Japanese Australia Where the Foot is Mightier than the Sword

The story developed by the Port Pirie workshop (Betty Edwards, Jean Brakenridge, Fay Green, Jean Fabris, Loreto Hewitt, John Liebelt, Maria Kanaris, Barbara Ryanon) Monday 28th July 1997 is presented below.

Shao-linShao-lin developed out of a scenario in which traders from Okinawa settled in what we know as Australia while seeking refuge from the Portuguese. On their trail, the imperial Japanese navy follows to establish a military stronghold on the foot of Southeast Asia. As the workshop unfolded, participants considered the difficulty by which such an insular people as the Japanese would cope with the wide-open spaces. Their eventual inability to control the continent leads to a retreat south, populating Minamin (what we know now as Tasmania), with a feudal samurai society. In their wake, the continent evolves as a loose federation of nationalities, including mainly Aboriginal tribes, Okinawans, Chinese and Dutch. They trade economic strength for co-existence.

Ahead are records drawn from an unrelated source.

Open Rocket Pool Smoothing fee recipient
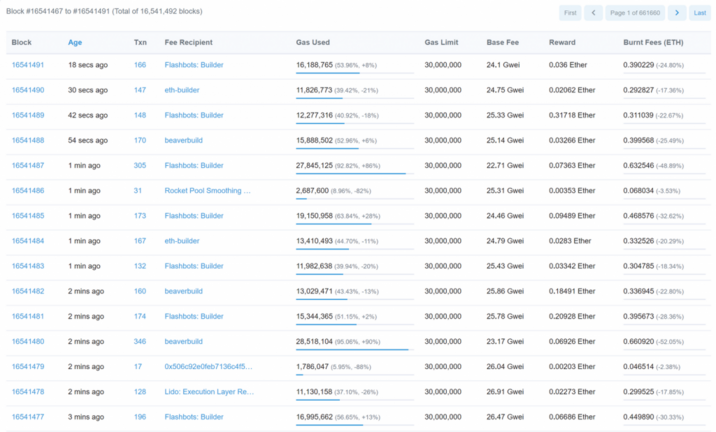Viewport: 716px width, 432px height. point(207,190)
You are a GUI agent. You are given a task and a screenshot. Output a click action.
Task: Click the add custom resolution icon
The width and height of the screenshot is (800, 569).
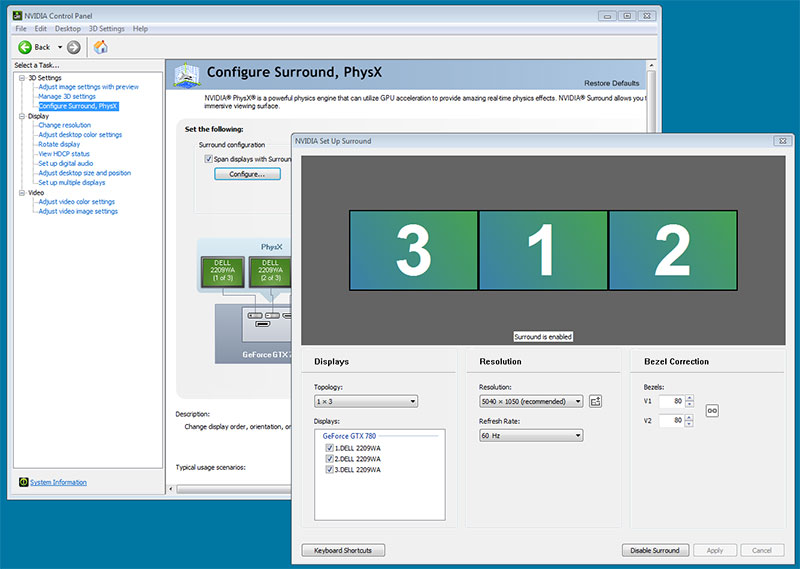[x=595, y=401]
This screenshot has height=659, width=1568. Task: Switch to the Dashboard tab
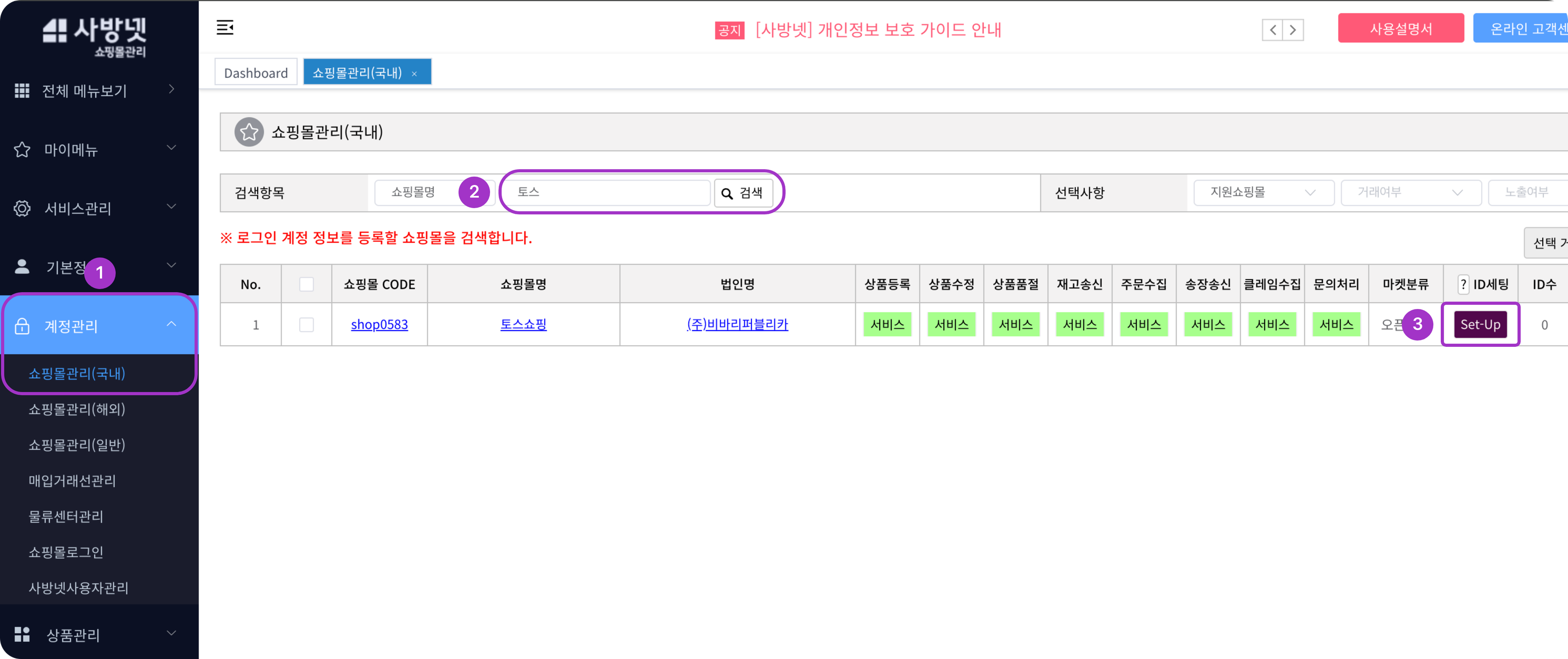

The name Shao-lin comes from the martial arts temple in China-their followers seek refuge in the southern island. The Okinawans, who developed karate out of Chinese techniques, gratefully accept their mentors and a new synthesis of aggression, spirituality and dance emerges out of the contact between the two Asian peoples and indigenous tribes.


1400s Okinawan Empire flourishes as entrepot for goods from China (to whom it is tributary), Japan and Indonesia.
1511 Admiral Albuquerque leads Portuguese navy in gaining control of the Melacca straits. Traders like the Ryukyu from Okinawa forced to seek goods further afield
1513 Ryukyu boats first touch on northern tip of the large continent south of Java, rich with expensive sea creatures, such as dugong, and wealth from pearls. After initial conflict, agreement reached with local Aboriginal population after exchange of goods. Small fishing communities develop along northwestern coast
1600 Japan invades Okinawa and continues to develop sea-faring technologies
1610 Japan develops fleet of Spanish sea ship to claim the southern continent and the mantle of Asian empire, comparable to the European nations, such as England, Holland, Portugal, Spain and France.
1612 Japan invades the southern island and enslaves the existing population. At first, they meet resistance, but their superior weaponry assures short-term victory
1655 Japanese invade Hokkaido and ship existing Ainu south to help as slaves.
1670? Treaty between the Japanese and the Dutch for mutual protection against the English
1780 War of the South between the English colonisers and the Japanese, assisted by the Dutch. English fleet is destroyed. Meanwhile, rebellion on land forms against the Japanese. Retreating Japanese army is given assistance by Dutch to seek refuge in Van Demen's Land. An increasingly insular Japan fails to provide more support to Japanese in conflict overseas.
1800 Various peoples from south-east Asia gravitate to the continent, such as Chinese seeking refuge from the Ming dynasty.
1812 Nation of Shao-lin formed as a loose federation of many different regions. As an Asian version of Switzerland, it included a mixture of different peoples: Okinawan, Aboriginal, Chinese, Dutch, Japanese, and Ainu.
1890 Chinese settlers discover gold and start mining the land, creating conflict with local Aboriginal peoples. More Chinese and Asians follow.
1940 Japanese forces invade Shao-lin, using it as a base for their take-over of Asia. They are surprised by the cool reception, even in Van Demen's Land, where the inhabitants resent being treated as inferiors.
1943 Bombing of Aukland
1944 Invasion of New Zealand
1948 Japanese are defeated. Many Japanese soldiers elect to stay on in Shao-lin at the bequest of the Emperor

Fish Shao-lin today is a relaxed country. Different communities specialise in different industries: Okinawans control fishing, Aborigines organise tourism, the Japanese make handicrafts, and the Chinese run the mining and oil industries. It's only presence on the Olympic podium is limited to an occasional bronze for rowing. Sporting energies are focused instead on the annual festival of martial arts. The state religion is mixture of Aboriginal ritual and Shinto. On the national day, shells representing the invading Europeans are cast into the ocean as reparation for the white souls killed in sea battles.

Minamin continues Japanese culture along strictly traditional lines. It is ruled by Samurai warlords who exploit the local population. These people saw the Meiji Restoration in Japan as a betrayal of the throne. Instead of the actual emperor, the Shiramachi shogunate is given the responsibility of answering on his behalf. Using metals acquired from Shao-lin, the gold and silversmithing in Minamin gains a reputation as the best in the world.